Chesnutt and despair

"The Wife of His Youth" saddens me. Chesnutt, in the works we've read, have all brought strong and conflicting emotions out of me. But the most common emotion is an everpresent sadness, bordering on despair, an undercurrent I feel throughout the works we've read. But "The Wife of His Youth" affects me the most. First of all, the "Blue Vein" society is a rather sad organization. It is a society of outsiders. They know enough that they won't want to be black. That's not a mystery or too surprising.

What is most sad and frustrating is their intense shame and unfulfilled desire to be accepted by white people.

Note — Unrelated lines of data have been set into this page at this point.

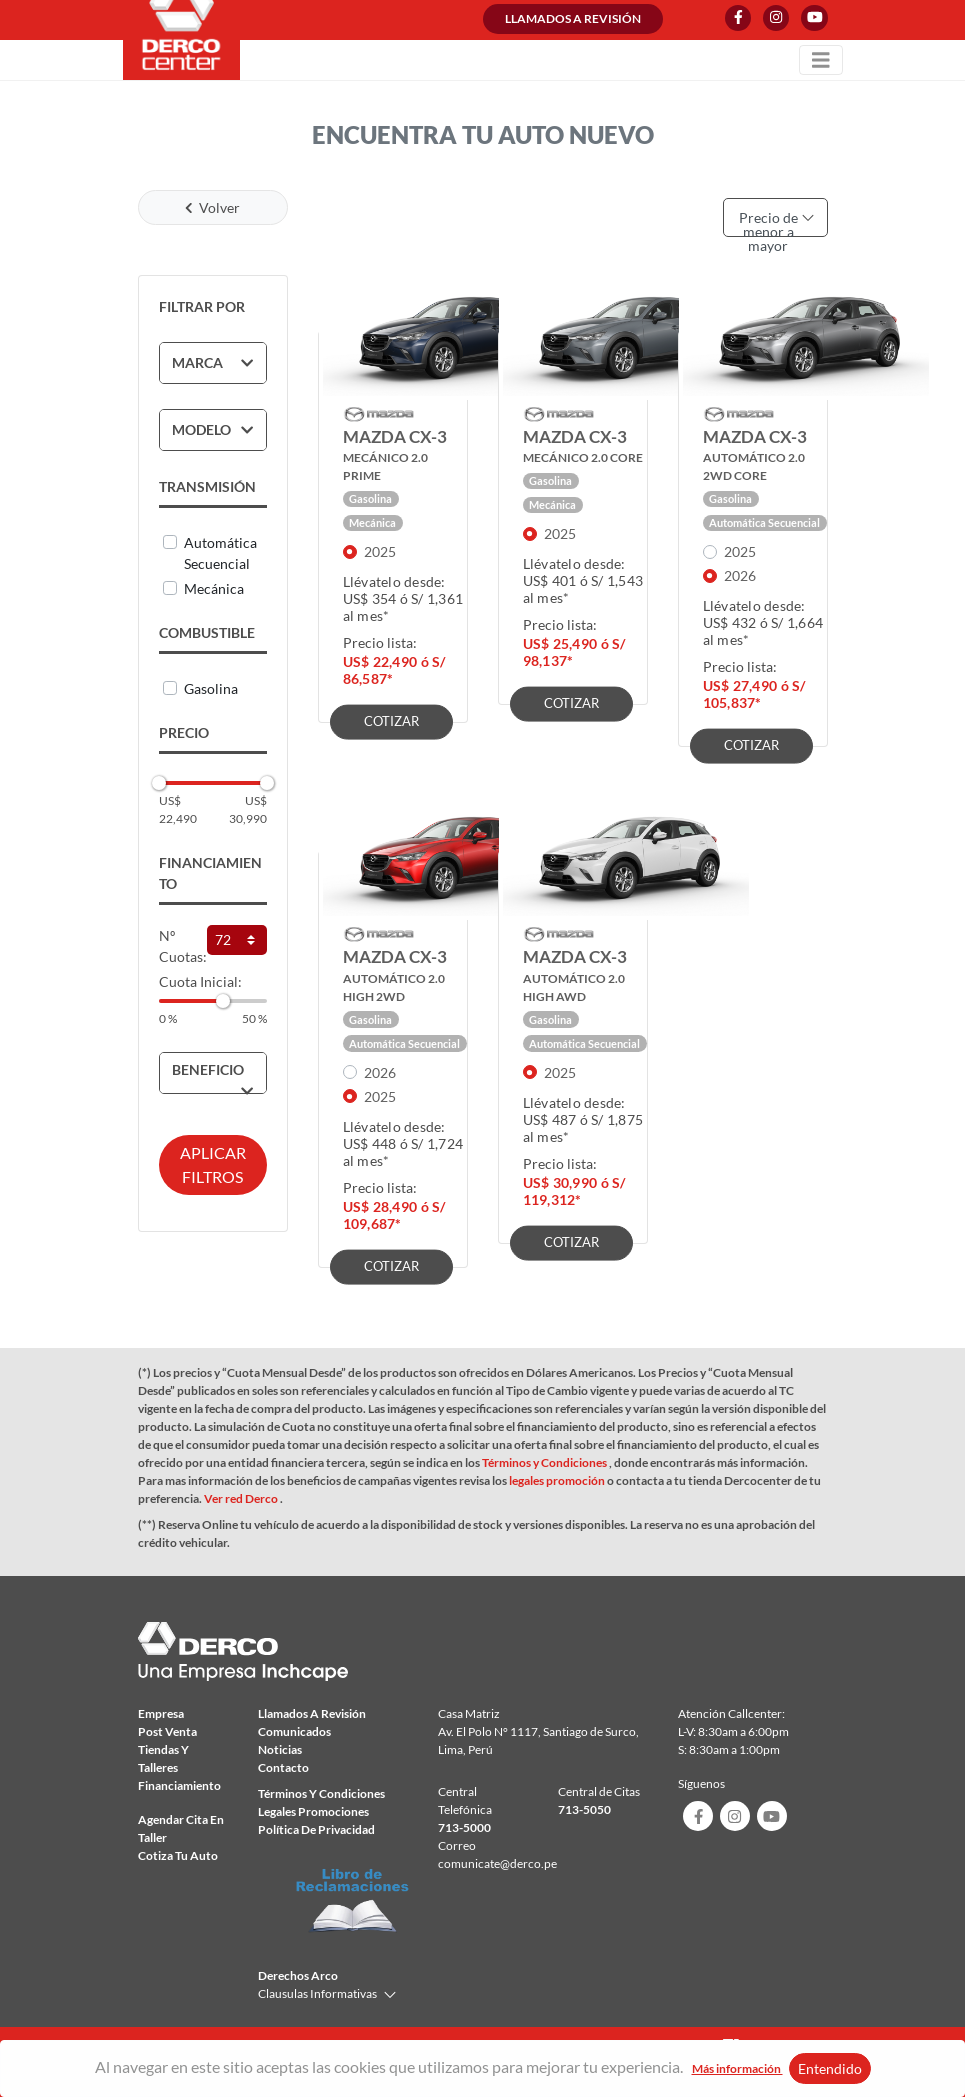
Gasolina (211, 688)
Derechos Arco (298, 1975)
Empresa (161, 1713)
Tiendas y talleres (163, 1758)
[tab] (213, 363)
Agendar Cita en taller (181, 1828)
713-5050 (584, 1809)
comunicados (294, 1731)
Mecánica (214, 588)
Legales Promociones (313, 1811)
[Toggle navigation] (821, 60)
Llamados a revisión (573, 18)
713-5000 (464, 1827)
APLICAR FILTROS (213, 1164)
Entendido (830, 2068)
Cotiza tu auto (178, 1855)
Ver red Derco (242, 1498)
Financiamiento (179, 1785)
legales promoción (558, 1480)
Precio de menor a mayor (777, 222)
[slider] (159, 783)
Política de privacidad (316, 1829)
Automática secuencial (220, 553)
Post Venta (167, 1731)
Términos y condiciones (321, 1793)
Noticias (280, 1749)
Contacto (283, 1767)
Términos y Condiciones (545, 1462)
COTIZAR (391, 721)
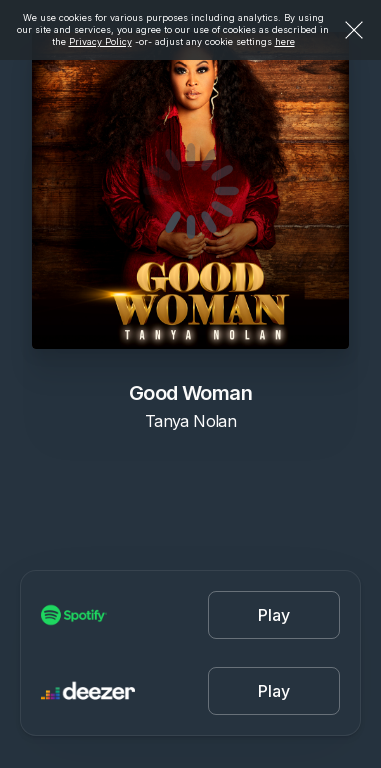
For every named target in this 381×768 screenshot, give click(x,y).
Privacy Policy (100, 41)
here (285, 41)
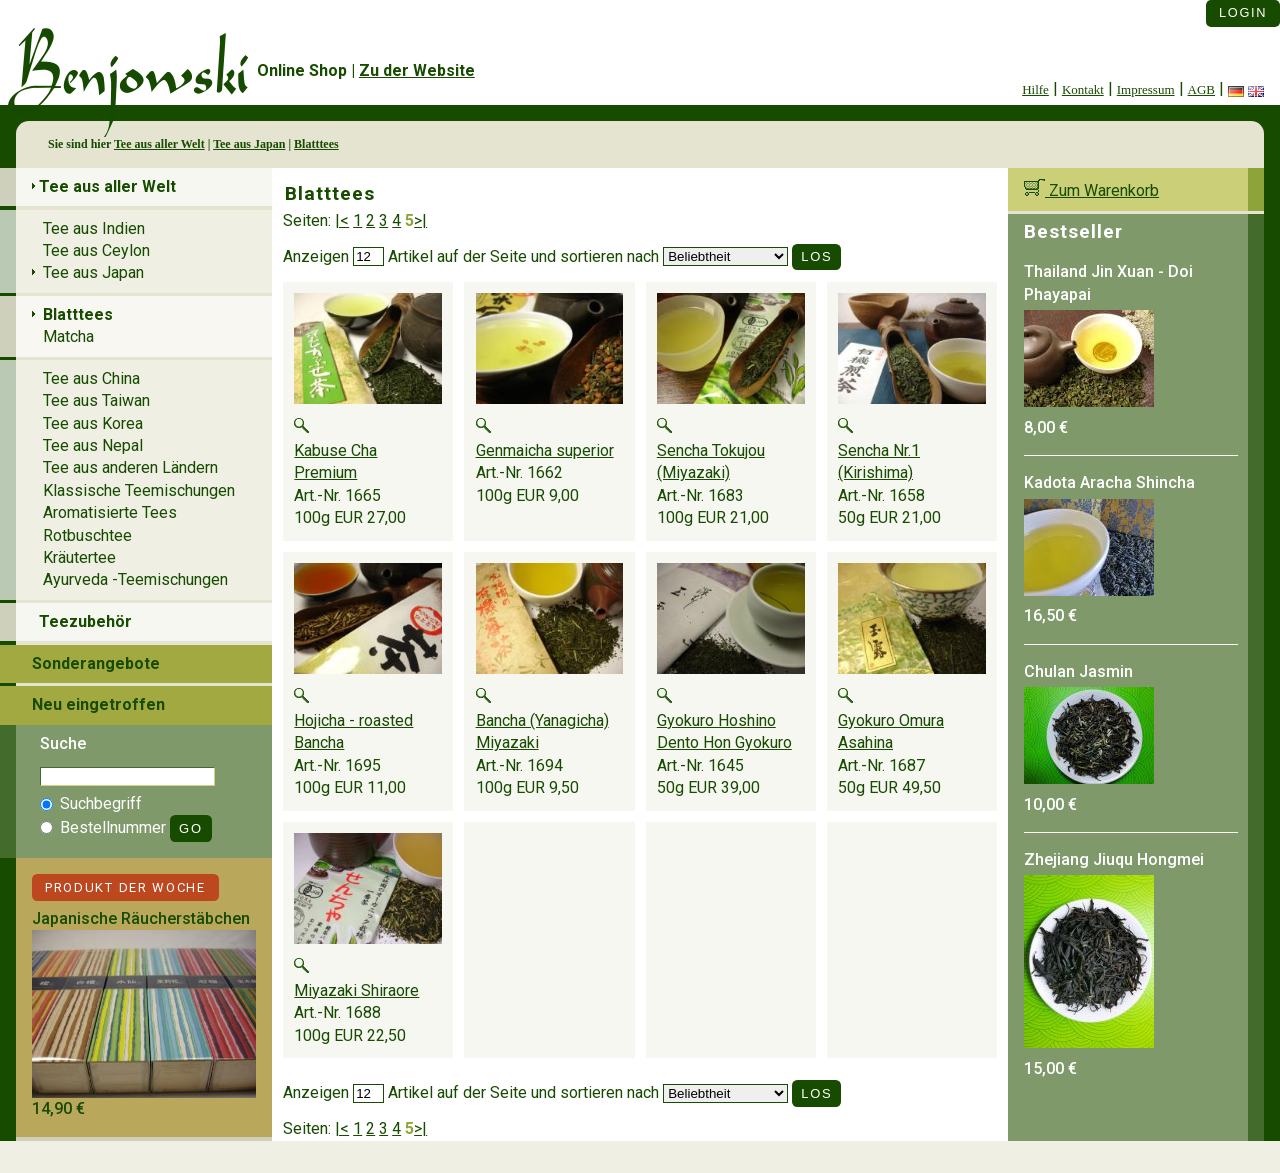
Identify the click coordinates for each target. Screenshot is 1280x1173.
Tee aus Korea (93, 423)
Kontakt (1083, 89)
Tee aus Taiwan (96, 400)
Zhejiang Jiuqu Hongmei (1114, 859)
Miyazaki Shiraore (356, 990)
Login (1243, 12)
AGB (1201, 89)
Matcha (68, 336)
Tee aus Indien (94, 228)
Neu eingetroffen (98, 704)
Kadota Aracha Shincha (1109, 482)
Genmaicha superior (545, 450)
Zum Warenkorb (1091, 190)
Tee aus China (91, 378)
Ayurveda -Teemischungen (135, 579)
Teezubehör (85, 621)
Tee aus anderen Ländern (130, 467)
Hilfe (1035, 89)
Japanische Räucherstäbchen (141, 918)
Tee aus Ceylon (96, 250)
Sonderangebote (96, 663)
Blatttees (316, 144)
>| (420, 220)
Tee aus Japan (249, 144)
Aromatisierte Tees (110, 512)
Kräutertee (79, 557)
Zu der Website (417, 70)
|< (342, 220)
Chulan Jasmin (1078, 671)
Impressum (1146, 89)
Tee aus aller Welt (159, 144)
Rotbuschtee (87, 535)
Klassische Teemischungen (139, 490)
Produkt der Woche (125, 887)
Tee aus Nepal (93, 445)
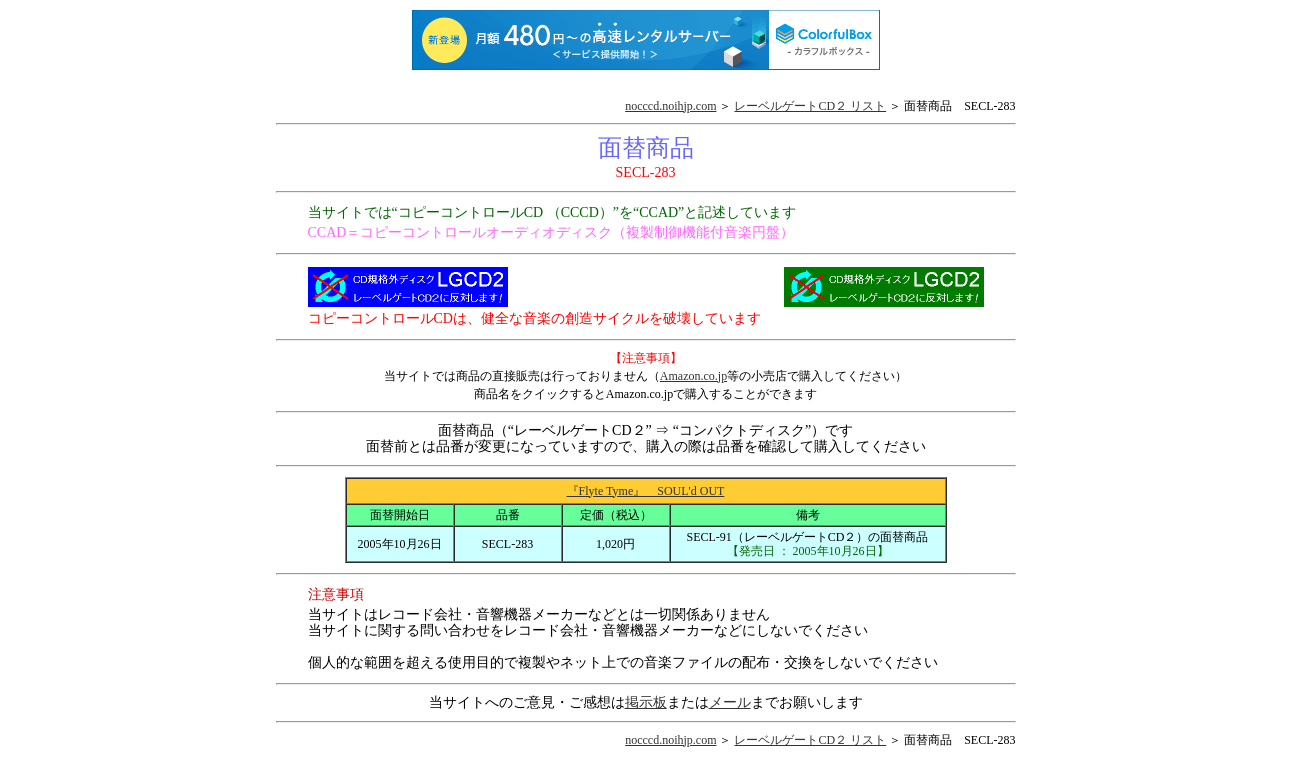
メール (730, 702)
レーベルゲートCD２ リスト (810, 106)
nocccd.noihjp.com (670, 106)
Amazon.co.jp (693, 376)
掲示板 (646, 702)
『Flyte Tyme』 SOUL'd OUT (646, 491)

The result is that mulattoes, and really most people of mixed racial heritage that live in a post-slavery or post-colonial society, live in a zone between the world of the black and the white. They are living spaces of liminality. Their very ambiguity and in-betweenness leaves them room for creativity and adaptation. This may be part of a reason why so many very influential artists of the late 19th and early 20th century were mulatto. But this very in betweenness is also what alienates them so totally. And this alienation is incredibly sad to me. Either, as a mulatto, you are trying to "pass" or you are "choosing" to ally yourself with blacks. It's an incredibly frustrating state that combines all of the greatest psycho-emotional problems that arise in a racist society: self hatred, alienation, isolation, and despair. Chesnutt captures these feelings wonderfully in the "Wife of His Youth". Especially the final scene where Mr. Ryder's wife first approaches him and tells her story. It is a searingly painful scene, and it ends on such an ambiguous and sad note. It is an awful reminder of the strength of so many black people who survived the horror that was slavery and of their devotion and strength after slavery to try and make something of their hard lives. Even the ending of the story where Ryder acknowledges his wife and introduces her to the Blue Veins, I can feel nothing but sadness that it took so long for her to find him and that she had to live so hard for so long.